Qualifier de sérieux le moyen tiré de la dénaturation de la « commune intention des parties » revient à admettre qu’il est plausible que la cour ait mal interprété la portée de l’accord. Le silence de la transaction sur le sort des intérêts moratoires futurs pouvait en effet s’interpréter non comme une renonciation, mais comme la simple absence de dérogation au droit commun des contrats administratifs. La Haute Juridiction laisse ainsi la porte ouverte à une analyse plus fine, où la transaction ne solderait que les litiges passés sans pour autant exonérer le débiteur des conséquences de ses manquements futurs dans l’exécution de cette même transaction.
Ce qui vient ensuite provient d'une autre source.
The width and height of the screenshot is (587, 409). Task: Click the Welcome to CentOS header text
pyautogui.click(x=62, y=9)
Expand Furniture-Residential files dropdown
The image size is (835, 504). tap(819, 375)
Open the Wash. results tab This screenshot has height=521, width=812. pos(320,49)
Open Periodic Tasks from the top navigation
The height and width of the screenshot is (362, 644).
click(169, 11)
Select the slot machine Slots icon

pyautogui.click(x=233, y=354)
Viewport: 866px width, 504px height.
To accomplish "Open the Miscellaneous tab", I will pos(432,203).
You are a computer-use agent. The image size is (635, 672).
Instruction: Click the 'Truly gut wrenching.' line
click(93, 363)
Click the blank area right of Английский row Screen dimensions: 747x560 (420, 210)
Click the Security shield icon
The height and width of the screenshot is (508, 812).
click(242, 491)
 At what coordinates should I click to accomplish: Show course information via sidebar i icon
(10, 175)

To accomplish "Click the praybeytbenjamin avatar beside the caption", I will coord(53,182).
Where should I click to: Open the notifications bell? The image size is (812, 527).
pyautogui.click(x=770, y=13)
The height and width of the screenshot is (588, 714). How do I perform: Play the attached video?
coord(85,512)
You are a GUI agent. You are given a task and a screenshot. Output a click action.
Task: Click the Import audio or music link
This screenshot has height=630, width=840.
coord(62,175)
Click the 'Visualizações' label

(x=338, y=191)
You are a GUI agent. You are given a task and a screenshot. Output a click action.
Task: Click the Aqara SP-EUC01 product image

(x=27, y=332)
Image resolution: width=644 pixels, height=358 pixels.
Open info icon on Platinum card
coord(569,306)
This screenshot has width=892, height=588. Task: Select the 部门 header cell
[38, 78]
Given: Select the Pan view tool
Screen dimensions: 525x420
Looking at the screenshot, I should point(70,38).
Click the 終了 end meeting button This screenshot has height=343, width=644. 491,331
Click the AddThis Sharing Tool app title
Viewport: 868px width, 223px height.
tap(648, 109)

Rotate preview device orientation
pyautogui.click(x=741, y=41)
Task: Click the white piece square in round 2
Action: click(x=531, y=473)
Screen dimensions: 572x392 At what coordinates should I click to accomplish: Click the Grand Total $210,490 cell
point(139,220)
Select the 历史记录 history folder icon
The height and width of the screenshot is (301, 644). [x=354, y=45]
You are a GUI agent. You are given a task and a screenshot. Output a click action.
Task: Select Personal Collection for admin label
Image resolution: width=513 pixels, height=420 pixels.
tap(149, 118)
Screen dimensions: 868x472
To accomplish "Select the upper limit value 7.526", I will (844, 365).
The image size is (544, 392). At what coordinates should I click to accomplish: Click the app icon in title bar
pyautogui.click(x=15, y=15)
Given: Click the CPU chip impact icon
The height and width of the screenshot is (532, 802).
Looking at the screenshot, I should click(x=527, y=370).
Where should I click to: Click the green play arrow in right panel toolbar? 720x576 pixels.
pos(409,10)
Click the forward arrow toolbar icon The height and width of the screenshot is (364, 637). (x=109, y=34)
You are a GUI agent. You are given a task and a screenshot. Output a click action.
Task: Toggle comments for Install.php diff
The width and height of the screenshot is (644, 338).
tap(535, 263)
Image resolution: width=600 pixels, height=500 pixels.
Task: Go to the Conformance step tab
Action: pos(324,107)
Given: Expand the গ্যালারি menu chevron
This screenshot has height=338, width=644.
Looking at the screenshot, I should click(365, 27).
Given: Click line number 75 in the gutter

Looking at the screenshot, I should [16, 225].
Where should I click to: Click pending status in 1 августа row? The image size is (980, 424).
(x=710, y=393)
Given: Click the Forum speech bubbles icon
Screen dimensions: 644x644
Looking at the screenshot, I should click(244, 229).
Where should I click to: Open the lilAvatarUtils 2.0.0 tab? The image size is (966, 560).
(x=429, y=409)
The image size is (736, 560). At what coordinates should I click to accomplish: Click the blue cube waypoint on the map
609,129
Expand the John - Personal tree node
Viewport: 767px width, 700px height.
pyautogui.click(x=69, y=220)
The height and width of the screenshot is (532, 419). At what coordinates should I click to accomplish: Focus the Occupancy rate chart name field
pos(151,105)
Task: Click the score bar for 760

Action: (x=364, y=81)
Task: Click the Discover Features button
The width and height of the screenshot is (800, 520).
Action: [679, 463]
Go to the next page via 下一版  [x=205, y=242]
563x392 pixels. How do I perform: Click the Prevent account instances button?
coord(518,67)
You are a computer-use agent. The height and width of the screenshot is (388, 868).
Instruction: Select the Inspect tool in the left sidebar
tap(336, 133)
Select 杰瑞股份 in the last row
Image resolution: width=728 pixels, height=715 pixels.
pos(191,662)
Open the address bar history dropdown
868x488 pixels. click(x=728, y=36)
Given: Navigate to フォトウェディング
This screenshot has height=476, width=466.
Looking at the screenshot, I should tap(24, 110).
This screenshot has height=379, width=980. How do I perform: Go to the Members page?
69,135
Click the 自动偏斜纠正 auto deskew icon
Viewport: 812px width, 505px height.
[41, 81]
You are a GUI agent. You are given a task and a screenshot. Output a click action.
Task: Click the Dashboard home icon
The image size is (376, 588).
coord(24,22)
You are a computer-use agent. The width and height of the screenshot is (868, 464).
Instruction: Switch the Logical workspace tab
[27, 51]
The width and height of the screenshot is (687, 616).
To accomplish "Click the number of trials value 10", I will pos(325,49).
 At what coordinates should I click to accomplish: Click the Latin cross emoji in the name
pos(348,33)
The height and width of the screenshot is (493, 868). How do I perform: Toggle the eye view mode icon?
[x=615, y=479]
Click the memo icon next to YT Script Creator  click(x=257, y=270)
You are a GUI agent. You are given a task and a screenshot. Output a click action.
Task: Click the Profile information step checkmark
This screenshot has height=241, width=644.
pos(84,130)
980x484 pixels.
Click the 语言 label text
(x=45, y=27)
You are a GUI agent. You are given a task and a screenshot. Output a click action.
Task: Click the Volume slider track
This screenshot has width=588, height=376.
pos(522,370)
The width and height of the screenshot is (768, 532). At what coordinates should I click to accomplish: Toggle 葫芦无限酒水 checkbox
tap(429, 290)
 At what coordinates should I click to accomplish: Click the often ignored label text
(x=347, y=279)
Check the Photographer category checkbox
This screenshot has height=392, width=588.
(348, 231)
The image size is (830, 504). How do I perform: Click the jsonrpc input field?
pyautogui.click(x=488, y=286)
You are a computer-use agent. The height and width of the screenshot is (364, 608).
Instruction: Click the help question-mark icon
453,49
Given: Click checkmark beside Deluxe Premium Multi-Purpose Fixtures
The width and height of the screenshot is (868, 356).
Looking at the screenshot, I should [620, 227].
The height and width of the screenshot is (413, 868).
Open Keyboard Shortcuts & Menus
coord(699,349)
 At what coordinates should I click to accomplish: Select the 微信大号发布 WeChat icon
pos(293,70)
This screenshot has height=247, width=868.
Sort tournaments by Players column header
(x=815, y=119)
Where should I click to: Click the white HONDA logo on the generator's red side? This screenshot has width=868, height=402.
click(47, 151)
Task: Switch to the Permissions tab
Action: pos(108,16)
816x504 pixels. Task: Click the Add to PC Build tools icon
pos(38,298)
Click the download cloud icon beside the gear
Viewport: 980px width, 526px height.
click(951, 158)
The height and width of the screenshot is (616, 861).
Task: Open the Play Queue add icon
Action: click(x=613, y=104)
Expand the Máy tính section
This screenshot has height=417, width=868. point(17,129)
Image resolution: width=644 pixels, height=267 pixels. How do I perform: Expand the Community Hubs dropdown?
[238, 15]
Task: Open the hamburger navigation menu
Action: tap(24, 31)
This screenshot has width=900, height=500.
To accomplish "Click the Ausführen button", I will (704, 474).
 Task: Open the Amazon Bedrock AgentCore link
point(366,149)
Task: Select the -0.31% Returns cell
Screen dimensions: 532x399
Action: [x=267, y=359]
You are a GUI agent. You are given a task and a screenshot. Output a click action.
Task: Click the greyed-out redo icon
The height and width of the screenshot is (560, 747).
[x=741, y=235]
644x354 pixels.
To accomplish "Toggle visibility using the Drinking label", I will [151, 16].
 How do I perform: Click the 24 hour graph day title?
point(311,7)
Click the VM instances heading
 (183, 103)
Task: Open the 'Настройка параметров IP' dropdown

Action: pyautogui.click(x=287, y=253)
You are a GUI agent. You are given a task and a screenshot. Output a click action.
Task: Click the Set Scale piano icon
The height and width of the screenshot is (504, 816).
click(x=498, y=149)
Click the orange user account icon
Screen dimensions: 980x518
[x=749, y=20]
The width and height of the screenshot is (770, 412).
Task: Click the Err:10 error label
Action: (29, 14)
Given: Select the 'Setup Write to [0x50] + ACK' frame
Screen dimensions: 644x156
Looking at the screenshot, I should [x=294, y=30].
La reconnaissance du caractère sérieux des moyens relatifs aux intérêts moratoires contraste avec le traitement réservé au surplus des conclusions du pourvoi, qui se voient quant à elles écartées sans examen au fond.
II. La validation implicite de l’analyse d’appel et la portée du filtrage
Le rejet de la branche du pourvoi relative aux garanties bancaires (A) confirme la lecture des juges du fond sur ce point et met en lumière la fonction régulatrice de la procédure d’admission en cassation (B).
A. Le rejet du moyen relatif à la mainlevée des garanties
Les sociétés requérantes soutenaient que la cour administrative d’appel de Douai avait dénaturé les clauses du cahier des charges et de l’accord transactionnel. Elles estimaient que la mainlevée des garanties bancaires requérait un « acte unilatéral formalisé » de la part du maître d’ouvrage, acte qui n’était pas intervenu. La cour, pour sa part, avait jugé que l’accord transactionnel, en soldant les comptes, constituait en lui-même l’acte permettant cette mainlevée.
En déclarant que ce moyen n’est « pas de nature à permettre l’admission » du pourvoi, le Conseil d’État considère que l’argumentation des requérantes ne soulève pas de question de droit sérieuse. Il valide implicitement l’appréciation souveraine des juges du fond, qui ont estimé que la signature de la transaction suffisait à libérer les garanties, sans qu’un formalisme supplémentaire fût nécessaire. Cette décision de non-admission montre que le juge de cassation n’entend pas remettre en cause une interprétation des faits et des stipulations contractuelles dès lors que celle-ci n’est entachée d’aucune dénaturation grossière ou erreur de droit manifeste.
B. La fonction pédagogique de la procédure d’admission
Au-delà de l’espèce, cette décision illustre parfaitement le rôle de filtre assigné à la procédure d’admission par l’article L. 822-1 du code de justice administrative. L’objectif est de permettre au Conseil d’État de se concentrer sur les pourvois qui posent des questions de principe, qui révèlent des contradictions de jurisprudence ou qui sont fondés sur des moyens juridiquement sérieux. Le tri opéré dans la présente affaire est à cet égard révélateur. La question de l’articulation entre un contrat de transaction et un marché public initial est jugée suffisamment complexe et importante pour justifier un débat au fond.
En revanche, la question plus factuelle des modalités de mainlevée d’une garantie est considérée comme relevant de l’appréciation des juges d’appel. La décision commentée exerce ainsi son office de régulateur en distinguant les moyens qui soulèvent une véritable difficulté juridique de ceux qui relèvent d’une simple contestation de l’appréciation portée par la cour. Elle envoie un signal clair aux praticiens sur la nature des arguments susceptibles de prospérer en cassation, renforçant la lisibilité de la jurisprudence et l’efficacité du contrôle exercé par la Haute Juridiction administrative.